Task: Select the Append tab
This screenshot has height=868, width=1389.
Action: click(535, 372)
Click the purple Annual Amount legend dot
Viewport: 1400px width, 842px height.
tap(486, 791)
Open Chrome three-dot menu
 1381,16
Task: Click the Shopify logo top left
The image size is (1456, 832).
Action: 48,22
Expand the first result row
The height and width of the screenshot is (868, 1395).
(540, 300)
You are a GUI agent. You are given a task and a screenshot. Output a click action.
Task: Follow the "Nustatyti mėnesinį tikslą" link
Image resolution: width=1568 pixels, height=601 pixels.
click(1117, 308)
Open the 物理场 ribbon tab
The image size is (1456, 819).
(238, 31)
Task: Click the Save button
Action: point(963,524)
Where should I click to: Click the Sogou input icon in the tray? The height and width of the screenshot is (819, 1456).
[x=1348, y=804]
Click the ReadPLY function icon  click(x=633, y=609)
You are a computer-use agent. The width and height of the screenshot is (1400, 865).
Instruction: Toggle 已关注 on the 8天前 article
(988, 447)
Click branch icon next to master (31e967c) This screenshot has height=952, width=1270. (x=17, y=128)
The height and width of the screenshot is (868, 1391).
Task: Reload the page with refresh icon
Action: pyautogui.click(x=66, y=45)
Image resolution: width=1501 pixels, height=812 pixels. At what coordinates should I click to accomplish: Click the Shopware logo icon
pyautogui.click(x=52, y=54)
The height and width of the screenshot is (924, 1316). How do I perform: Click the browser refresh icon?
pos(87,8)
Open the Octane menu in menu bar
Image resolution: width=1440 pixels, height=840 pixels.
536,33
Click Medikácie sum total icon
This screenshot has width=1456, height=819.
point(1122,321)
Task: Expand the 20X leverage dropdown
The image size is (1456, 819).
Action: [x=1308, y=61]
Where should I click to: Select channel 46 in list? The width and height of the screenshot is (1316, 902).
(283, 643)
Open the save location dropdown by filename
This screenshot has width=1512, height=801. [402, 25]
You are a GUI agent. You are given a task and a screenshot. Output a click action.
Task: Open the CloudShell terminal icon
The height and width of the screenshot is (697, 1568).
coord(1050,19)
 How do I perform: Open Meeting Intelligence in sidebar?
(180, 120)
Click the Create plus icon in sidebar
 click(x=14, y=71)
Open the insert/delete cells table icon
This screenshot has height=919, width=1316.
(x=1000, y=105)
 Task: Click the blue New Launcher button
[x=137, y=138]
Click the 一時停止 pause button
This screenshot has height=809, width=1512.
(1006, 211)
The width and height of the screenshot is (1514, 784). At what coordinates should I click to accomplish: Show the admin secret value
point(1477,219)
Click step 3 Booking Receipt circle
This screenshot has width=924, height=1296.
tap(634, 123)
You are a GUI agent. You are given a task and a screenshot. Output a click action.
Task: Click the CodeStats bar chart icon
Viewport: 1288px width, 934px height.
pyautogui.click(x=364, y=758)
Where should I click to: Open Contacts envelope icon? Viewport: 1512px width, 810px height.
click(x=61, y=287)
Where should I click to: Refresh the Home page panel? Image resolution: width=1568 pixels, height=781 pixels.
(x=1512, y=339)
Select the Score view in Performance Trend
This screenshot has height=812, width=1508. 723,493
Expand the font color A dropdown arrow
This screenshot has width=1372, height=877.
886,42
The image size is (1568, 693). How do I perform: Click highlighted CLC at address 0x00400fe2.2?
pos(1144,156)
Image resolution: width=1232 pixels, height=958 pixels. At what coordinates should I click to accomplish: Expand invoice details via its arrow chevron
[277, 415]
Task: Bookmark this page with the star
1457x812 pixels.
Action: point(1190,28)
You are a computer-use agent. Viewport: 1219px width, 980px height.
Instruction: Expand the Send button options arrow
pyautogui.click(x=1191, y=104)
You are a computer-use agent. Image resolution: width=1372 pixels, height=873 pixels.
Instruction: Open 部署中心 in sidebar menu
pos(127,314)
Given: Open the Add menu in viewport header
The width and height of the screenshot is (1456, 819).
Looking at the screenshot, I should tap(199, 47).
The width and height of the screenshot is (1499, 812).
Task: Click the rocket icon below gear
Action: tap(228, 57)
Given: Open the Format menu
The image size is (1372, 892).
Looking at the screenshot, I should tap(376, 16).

_WORK INSTRUCTIONS:_
Please transcribe the listing in its entirety, exactly.

_ANSWER:_
Task: Select the Append tab
This screenshot has height=868, width=1389.
Action: click(535, 372)
Click the purple Annual Amount legend dot
Viewport: 1400px width, 842px height.
tap(486, 791)
Open Chrome three-dot menu
 1381,16
Task: Click the Shopify logo top left
The image size is (1456, 832).
Action: 48,22
Expand the first result row
The height and width of the screenshot is (868, 1395).
(540, 300)
You are a GUI agent. You are given a task and a screenshot. Output a click action.
Task: Follow the "Nustatyti mėnesinį tikslą" link
Image resolution: width=1568 pixels, height=601 pixels.
click(1117, 308)
Open the 物理场 ribbon tab
The image size is (1456, 819).
(238, 31)
Task: Click the Save button
Action: point(963,524)
Where should I click to: Click the Sogou input icon in the tray? The height and width of the screenshot is (819, 1456).
[x=1348, y=804]
Click the ReadPLY function icon  click(x=633, y=609)
You are a computer-use agent. The width and height of the screenshot is (1400, 865).
Instruction: Toggle 已关注 on the 8天前 article
(988, 447)
Click branch icon next to master (31e967c) This screenshot has height=952, width=1270. (x=17, y=128)
The height and width of the screenshot is (868, 1391).
Task: Reload the page with refresh icon
Action: pyautogui.click(x=66, y=45)
Image resolution: width=1501 pixels, height=812 pixels. At what coordinates should I click to accomplish: Click the Shopware logo icon
pyautogui.click(x=52, y=54)
The height and width of the screenshot is (924, 1316). How do I perform: Click the browser refresh icon?
pos(87,8)
Open the Octane menu in menu bar
Image resolution: width=1440 pixels, height=840 pixels.
536,33
Click Medikácie sum total icon
This screenshot has width=1456, height=819.
point(1122,321)
Task: Expand the 20X leverage dropdown
The image size is (1456, 819).
Action: [x=1308, y=61]
Where should I click to: Select channel 46 in list? The width and height of the screenshot is (1316, 902).
(283, 643)
Open the save location dropdown by filename
This screenshot has width=1512, height=801. [402, 25]
You are a GUI agent. You are given a task and a screenshot. Output a click action.
Task: Open the CloudShell terminal icon
The height and width of the screenshot is (697, 1568).
coord(1050,19)
 How do I perform: Open Meeting Intelligence in sidebar?
(180, 120)
Click the Create plus icon in sidebar
 click(x=14, y=71)
Open the insert/delete cells table icon
This screenshot has height=919, width=1316.
(x=1000, y=105)
 Task: Click the blue New Launcher button
[x=137, y=138]
Click the 一時停止 pause button
This screenshot has height=809, width=1512.
(1006, 211)
The width and height of the screenshot is (1514, 784). At what coordinates should I click to accomplish: Show the admin secret value
point(1477,219)
Click step 3 Booking Receipt circle
This screenshot has width=924, height=1296.
tap(634, 123)
You are a GUI agent. You are given a task and a screenshot. Output a click action.
Task: Click the CodeStats bar chart icon
Viewport: 1288px width, 934px height.
pyautogui.click(x=364, y=758)
Where should I click to: Open Contacts envelope icon? Viewport: 1512px width, 810px height.
click(x=61, y=287)
Where should I click to: Refresh the Home page panel? Image resolution: width=1568 pixels, height=781 pixels.
(x=1512, y=339)
Select the Score view in Performance Trend
This screenshot has height=812, width=1508. 723,493
Expand the font color A dropdown arrow
This screenshot has width=1372, height=877.
886,42
The image size is (1568, 693). How do I perform: Click highlighted CLC at address 0x00400fe2.2?
pos(1144,156)
Image resolution: width=1232 pixels, height=958 pixels. At what coordinates should I click to accomplish: Expand invoice details via its arrow chevron
[277, 415]
Task: Bookmark this page with the star
1457x812 pixels.
Action: point(1190,28)
You are a computer-use agent. Viewport: 1219px width, 980px height.
Instruction: Expand the Send button options arrow
pyautogui.click(x=1191, y=104)
You are a computer-use agent. Image resolution: width=1372 pixels, height=873 pixels.
Instruction: Open 部署中心 in sidebar menu
pos(127,314)
Given: Open the Add menu in viewport header
The width and height of the screenshot is (1456, 819).
Looking at the screenshot, I should tap(199, 47).
The width and height of the screenshot is (1499, 812).
Task: Click the rocket icon below gear
Action: tap(228, 57)
Given: Open the Format menu
The image size is (1372, 892).
Looking at the screenshot, I should tap(376, 16).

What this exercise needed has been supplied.